* [What you are asked to do]
Skip the pictures, and retype the data below in full, exactly.

* [Extracted material]

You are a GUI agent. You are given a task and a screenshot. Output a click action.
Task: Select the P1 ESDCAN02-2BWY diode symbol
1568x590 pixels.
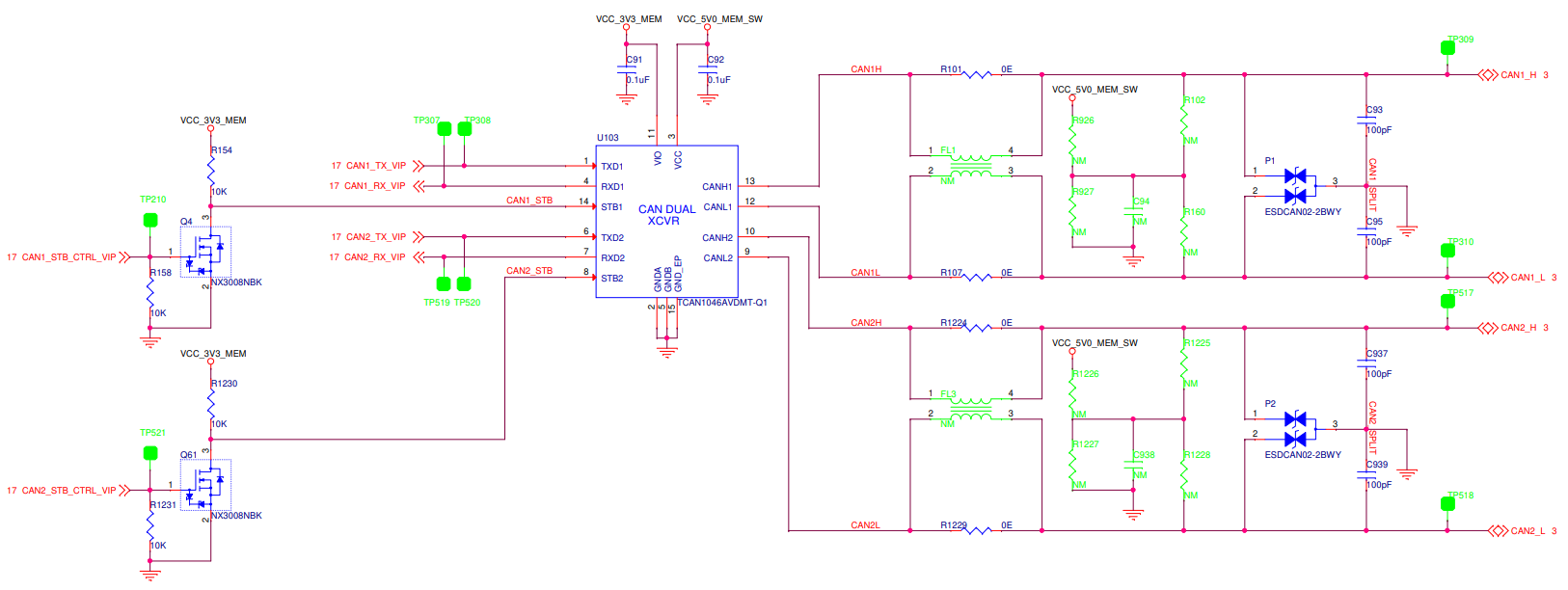tap(1295, 186)
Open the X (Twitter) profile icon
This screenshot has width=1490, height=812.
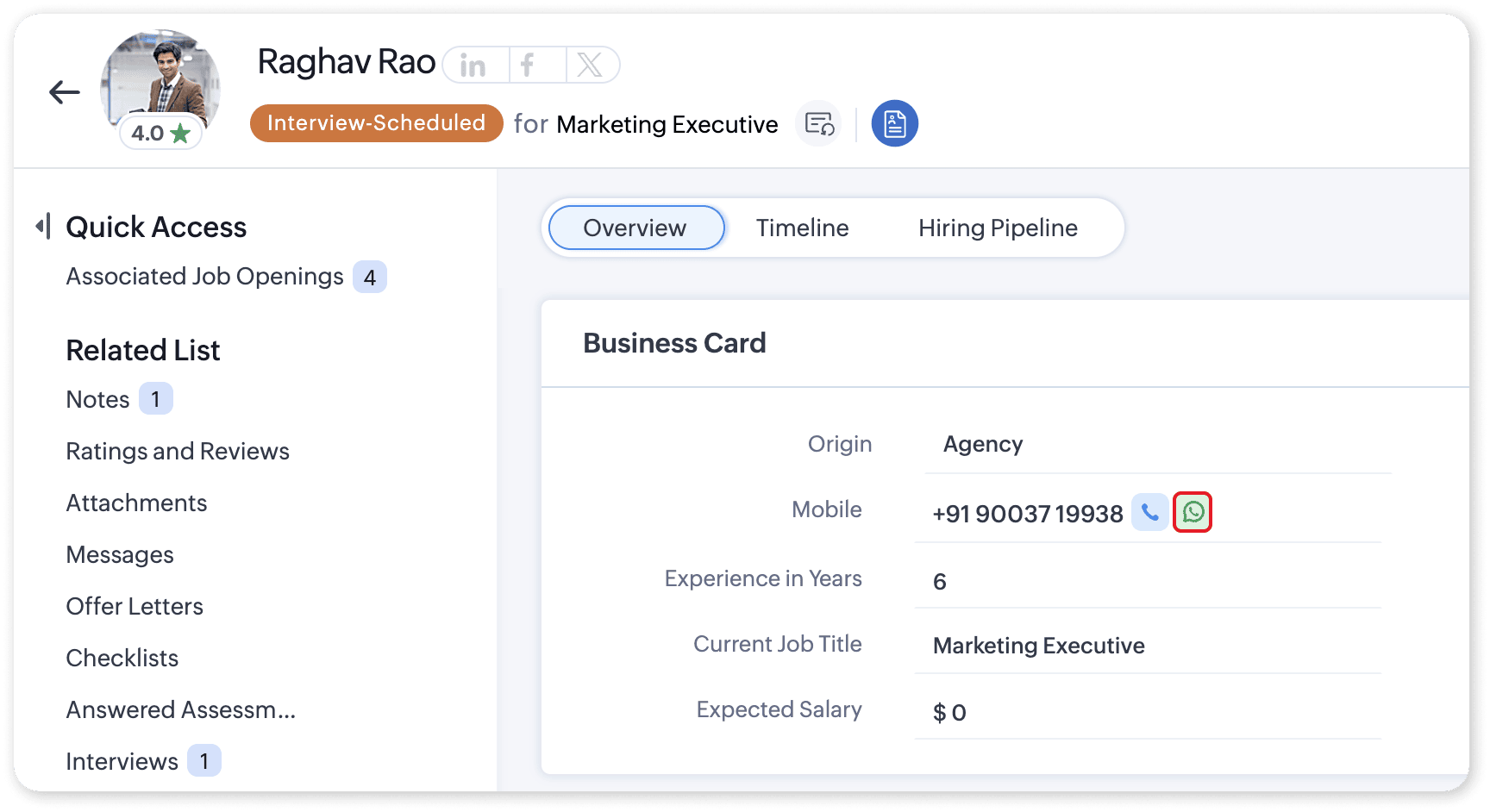(590, 66)
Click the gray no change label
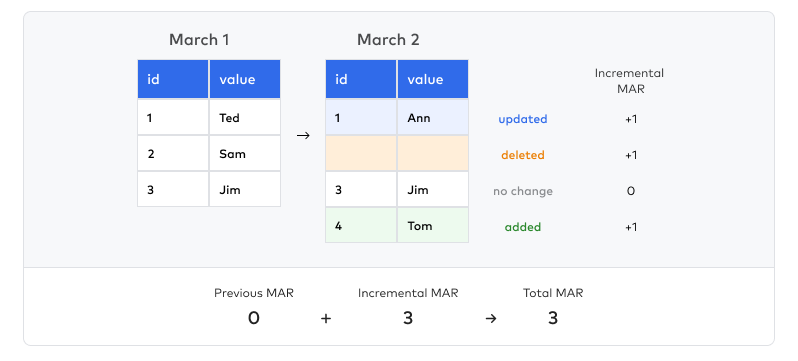 point(523,191)
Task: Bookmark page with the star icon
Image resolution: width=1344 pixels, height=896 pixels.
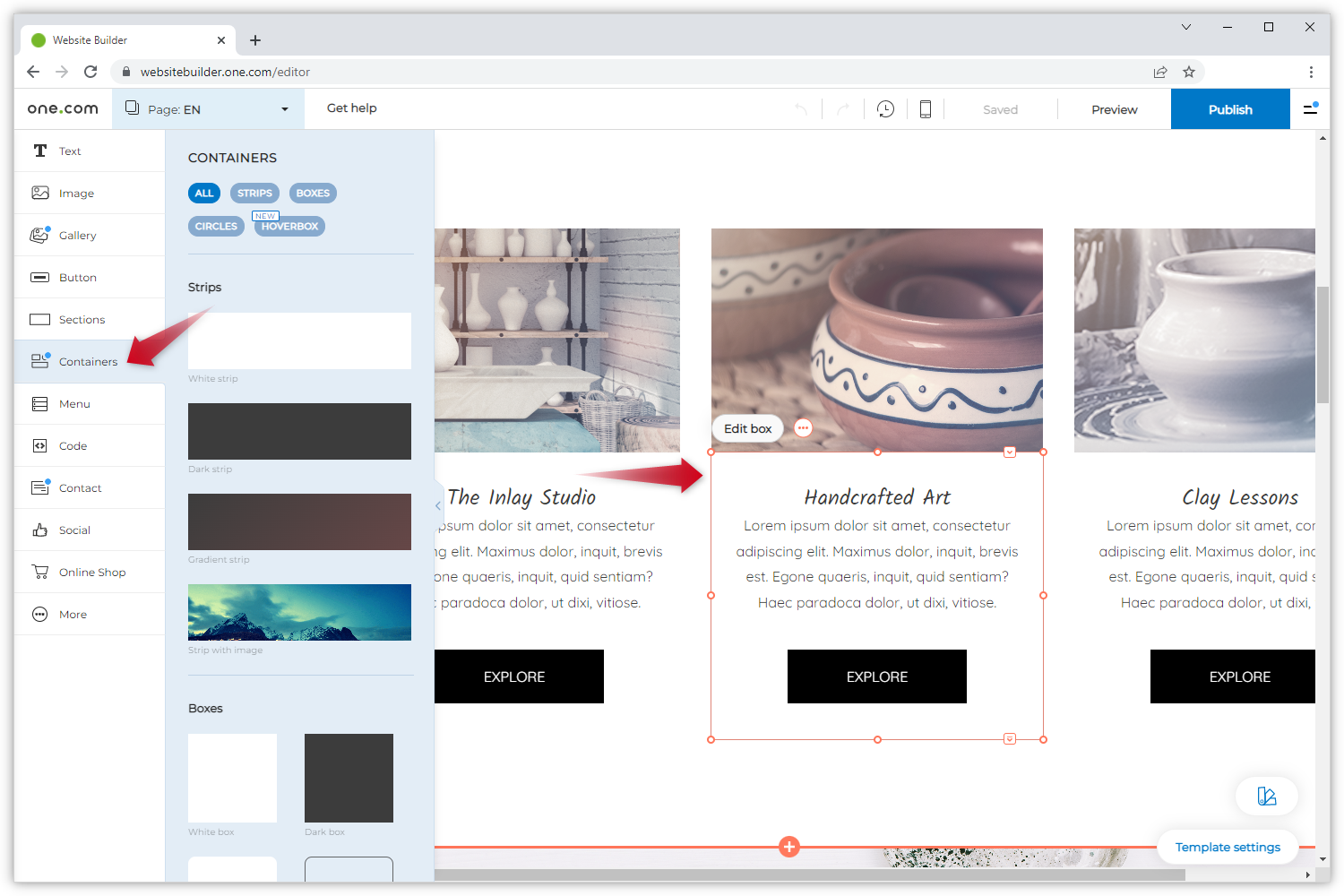Action: tap(1189, 72)
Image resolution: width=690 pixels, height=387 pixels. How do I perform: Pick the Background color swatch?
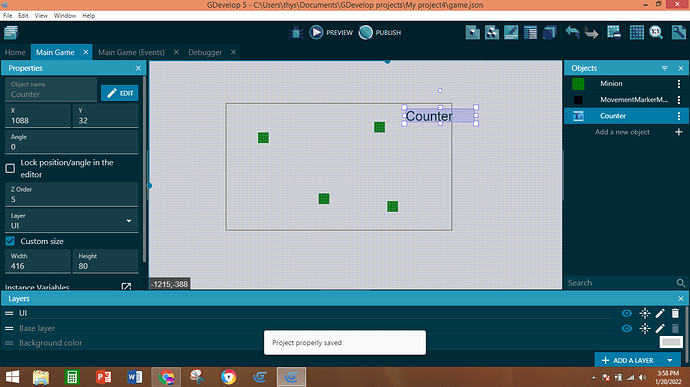(671, 342)
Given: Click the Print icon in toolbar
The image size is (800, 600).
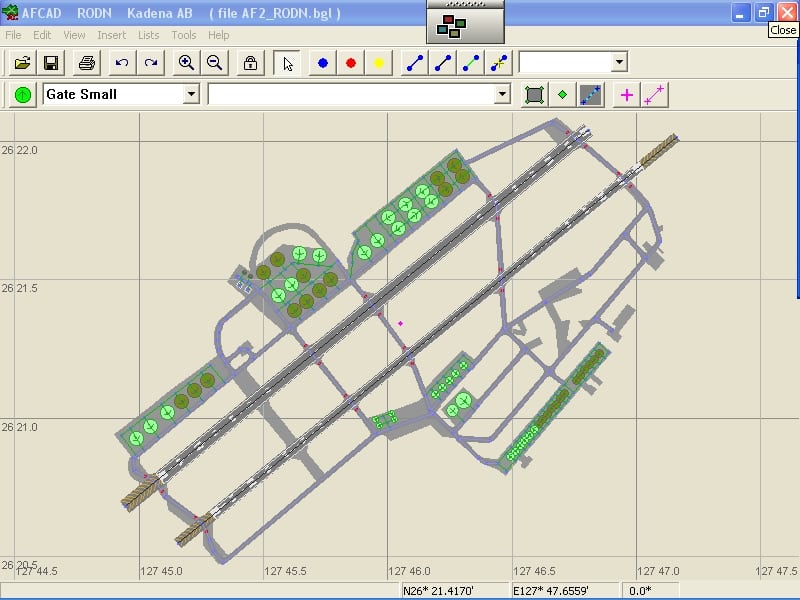Looking at the screenshot, I should pos(87,63).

* [Reply to the exercise]
You are a GUI agent. You are given a task and a screenshot. Output a click action.
Task: Select the P1 ESDCAN02-2BWY diode symbol
1568x590 pixels.
tap(1295, 186)
Open the X (Twitter) profile icon
This screenshot has width=1490, height=812.
(590, 66)
Click the gray no change label
 point(523,191)
Task: Bookmark page with the star icon
Image resolution: width=1344 pixels, height=896 pixels.
Action: tap(1189, 72)
Image resolution: width=690 pixels, height=387 pixels. How do I perform: Pick the Background color swatch?
(671, 342)
Given: Click the Print icon in toolbar
The image size is (800, 600).
Looking at the screenshot, I should pos(87,63).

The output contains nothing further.